Nesta retomada das atividades, Gabriel Sara fez um trabalho mais leve do que os seus companheiros. Mas deve retomar o ritmo normal nos próximos dias, fazendo a sua volta ao time contra o Atlético-GO. Já Hernanes deve ser opção para Diniz no banco de reservas.
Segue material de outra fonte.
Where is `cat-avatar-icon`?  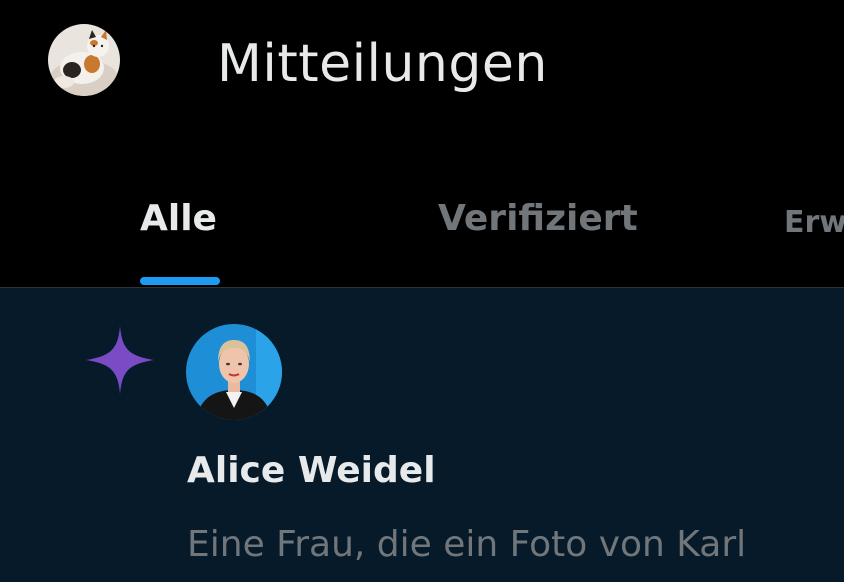 cat-avatar-icon is located at coordinates (84, 60).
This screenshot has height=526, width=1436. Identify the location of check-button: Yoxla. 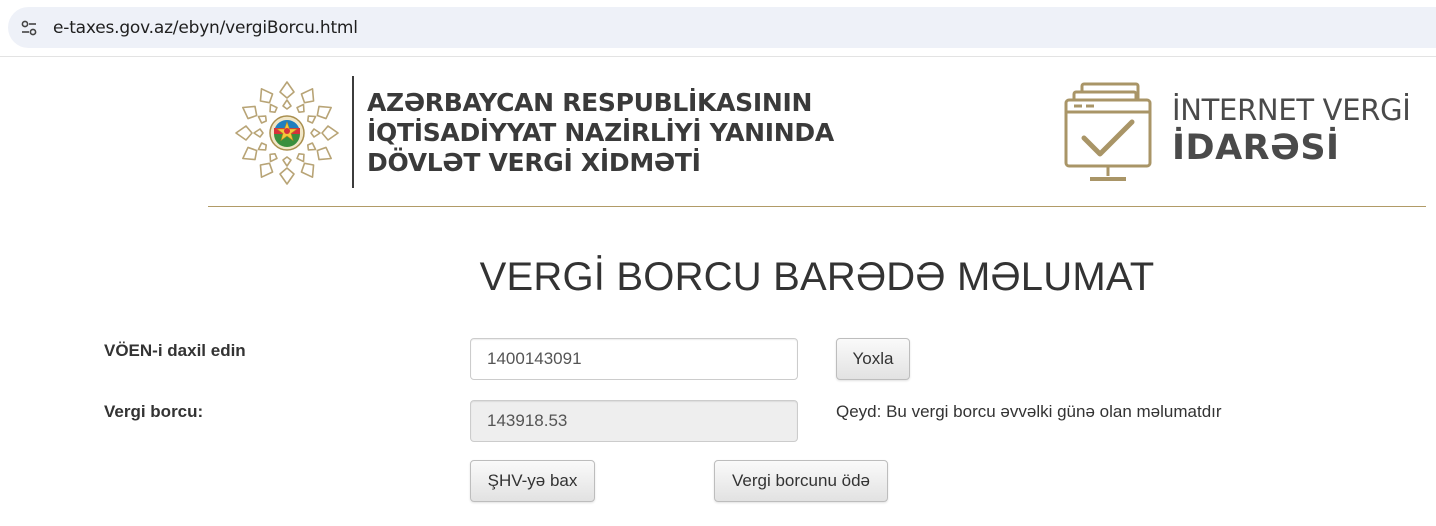
(873, 359).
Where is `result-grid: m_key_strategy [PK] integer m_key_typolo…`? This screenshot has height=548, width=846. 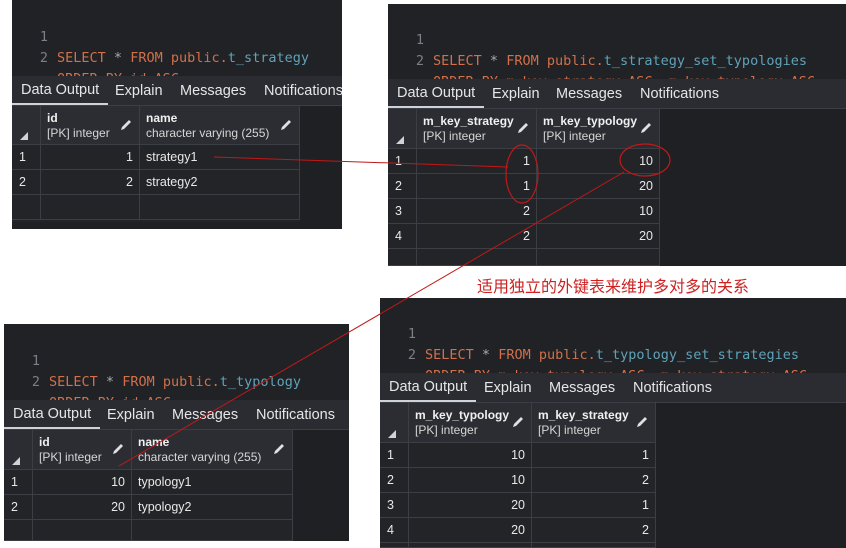 result-grid: m_key_strategy [PK] integer m_key_typolo… is located at coordinates (524, 188).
Em má fase, o São Paulo ainda não venceu em 2021. O time, assim, perdeu a liderança do Brasileirão para o Internacional e está com 58 pontos, na segunda posição e a quatro do primeiro colocado.

EMBOSCADA

A diretoria do São Paulo utilizou as redes sociais e seu site oficial nesta terça-feira para discordar da determinação do Tribunal de Justiça do Estado de São Paulo (TJ-SP) em liberar, na segunda, nove dos 14 presos responsáveis pelo ataque ao ônibus do clube no último sábado, antes da partida contra o Coritiba, no estádio do Morumbi, na capital paulista, pelo Campeonato Brasileiro.

Em uma emboscada, cerca de 30 torcedores apedrejaram e dispararam rojões em direção ao ônibus do São Paulo no final da ponte Eusébio Matoso, na zona oeste de São Paulo. Ninguém da comissão técnica ou jogadores ficou ferido.

O clube trata o incidente como um "atentado terrorista", ainda mais depois de ser comprovada a existência de bombas caseiras com os presos. O GATE (Grupo de Ações Táticas Especiais) foi chamado no local para desativar os artefatos.

"O São Paulo promete cobrar as autoridades e quer uma punição mais severa aos envolvidos. Está comprovado, inclusive pela presença do GATE no local onde os indiciados foram surpreendidos, o encontro de artefatos explosivos de elevado potencial lesivo, além de pedras e pedaços de madeira. Não se pode esquecer que a fuselagem do ônibus em que a delegação se encontrava foi perfurada, com estilhaços atingindo atletas do clube", diz trecho de nota divulgada pelo clube.